Il est absolument certain que la totalité de la population française ne sera pas couverte par la fibre d'ici 2025 à 2030. Nous ne contestons pas la décision de la puissance publique de tirer de la fibre dans des endroits rentables. Nous-mêmes, en tant que société qui conçoit et investit dans des infrastructures, avons besoin de visibilité - et ce, d'autant plus que nous ne demandons pas de subvention. Nous déployons des infrastructures pour répondre aux besoins de la population en zones blanches si nous pensons le marché rentable en quinze ans, soit la durée de vie d'un satellite. Un modèle complexe, comme ceux qui produisent de l'internet, n'apporte un cash flow positif qu'au bout de neuf ans. L'activité doit être rentable entre l'année 10 et l'année 15.
Malheureusement, le Plan France très haut débit ne nous donne aucune visibilité. L'État italien, par exemple, a mis en place une organisation en clusters : certains segments du pays sont réservés à la fibre, d'autres aux ondes radio, LTE et LTE-TD, d'autres encore au satellite. Je ne peux pas investir dans une infrastructure de plusieurs centaines de millions d'euros sur une zone où la puissance publique va finalement tirer de la fibre. Nous sommes désireux d'investir mais avons besoin de lisibilité et de rentabilité : il faut nous dire quelles parties du territoire sont exploitables. En refusant, pour des raisons politiques, de reconnaître que le satellite sera essentiel à une partie de la population, on la laisse sans rien. Tout cela manque de pragmatisme.

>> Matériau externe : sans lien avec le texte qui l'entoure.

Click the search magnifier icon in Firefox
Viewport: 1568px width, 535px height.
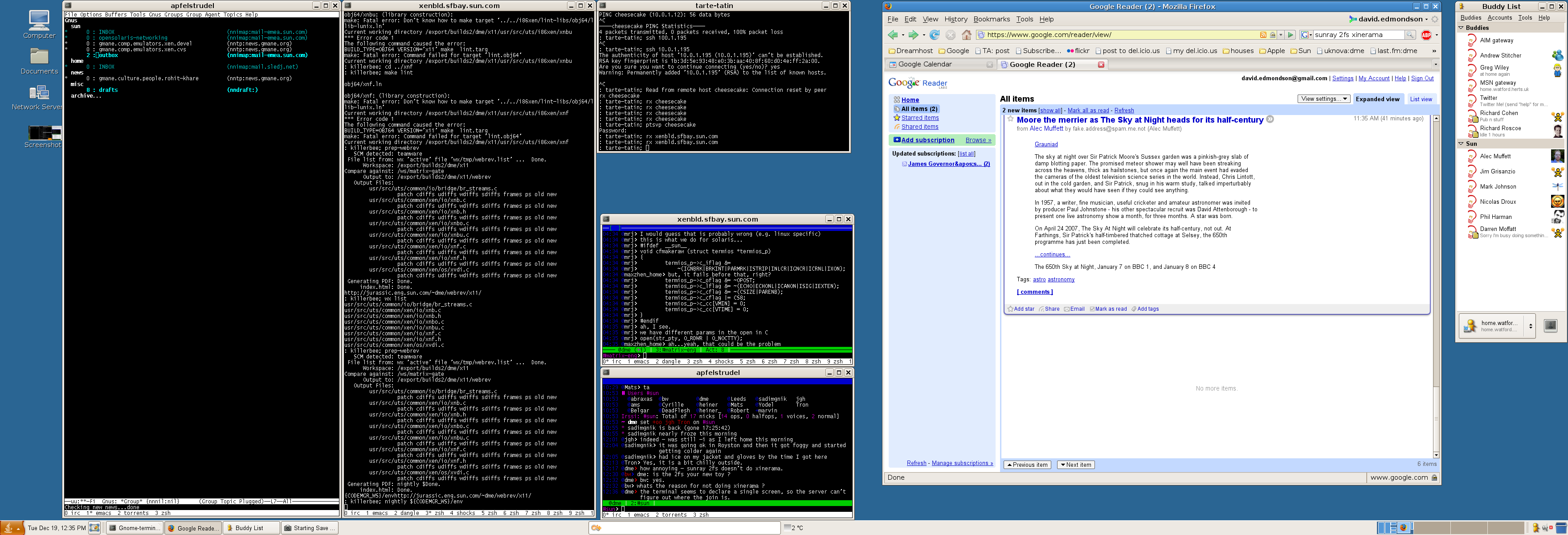(x=1410, y=35)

Il existe des réserves de fréquences disponibles pour produire de l'internet au-dessus de la France. La bande KA est très peu utilisée par d'autres applications et la technologie de réutilisation de fréquences démultiplie sa capacité de production. En outre, nous maîtrisons les positions orbitales concernées.
Dès 2020, nous serons capables de servir instantanément un million de foyers pour leur fournir 30 mégabits par seconde (en moyenne) à un prix équivalent à la fibre. Ce n'est pas possible avec notre satellite actuel, de première génération, qui coûte cher à fabriquer. Il fournit 12 mégabits par seconde pour 50 euros par mois par foyer contre 40 euros pour la fibre. Sur ces 50 euros, nous facturons 22 euros par abonné ; les distributeurs qui déploient les terminaux et les antennes dans les foyers prennent environ 50 % de marge ; il faut aussi décompter la TVA. Le service de la nouvelle génération de satellites ressemblera à la fibre. Encore une fois, tout cela n'est possible qu'avec de la visibilité, afin de dimensionner les infrastructures.
Nous dénombrons actuellement 200 000 abonnés en Europe. Le taux de satisfaction est très bon. Aux États-Unis, nous livrons deux millions de foyers. Le satellite apporte des solutions très efficaces aux pays très développés où l'attente de débit par foyer est très importante.
La fibre a été tant vantée qu'un obstacle culturel devra être levé. Nous devons travailler le marketing pour revigorer l'intérêt technologique envers le satellite. Que le pragmatisme l'emporte : c'est une solution simple alors que, même au prix de folies économiques, il restera toujours 2 % de la population qui ne sera jamais couverte par la fibre. Descendre en dessous de 5 % n'est déjà pas raisonnable économiquement...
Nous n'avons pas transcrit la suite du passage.